WHAT YOU WILL DO. Would you please set down the lines of the data from the one containing "64 41 59 59 (351, 1251)" to the final line, exactly and only those?

DATA FOR THIS TASK.
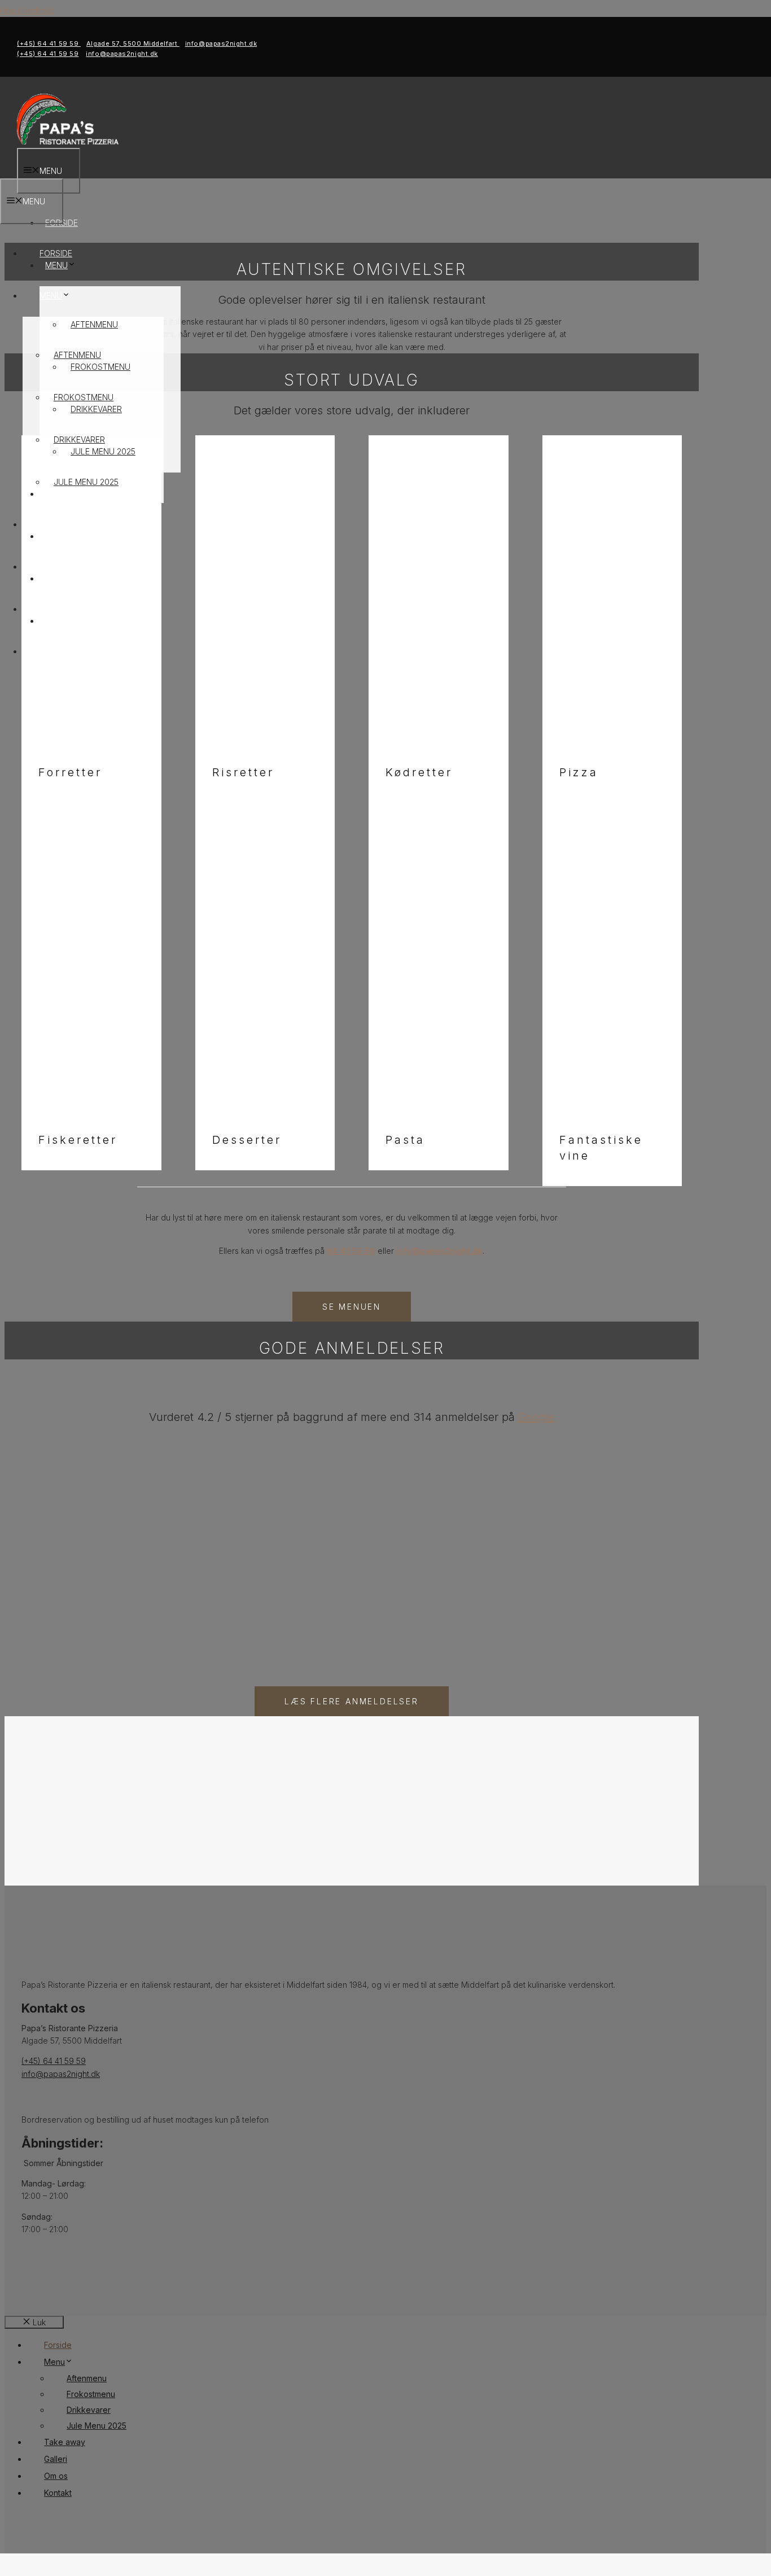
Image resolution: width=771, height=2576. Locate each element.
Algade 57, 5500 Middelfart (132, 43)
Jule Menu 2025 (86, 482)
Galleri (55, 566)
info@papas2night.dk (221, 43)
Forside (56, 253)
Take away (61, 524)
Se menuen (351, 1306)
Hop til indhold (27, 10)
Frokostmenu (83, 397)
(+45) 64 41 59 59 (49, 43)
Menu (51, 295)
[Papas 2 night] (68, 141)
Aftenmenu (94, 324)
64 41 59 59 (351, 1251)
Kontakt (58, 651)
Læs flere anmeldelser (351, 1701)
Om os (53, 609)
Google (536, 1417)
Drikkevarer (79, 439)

TASK RESULT.
64 41 59 59 (351, 1251)
Kontakt (58, 651)
Læs flere anmeldelser (351, 1701)
Om os (53, 609)
Google (536, 1417)
Drikkevarer (79, 439)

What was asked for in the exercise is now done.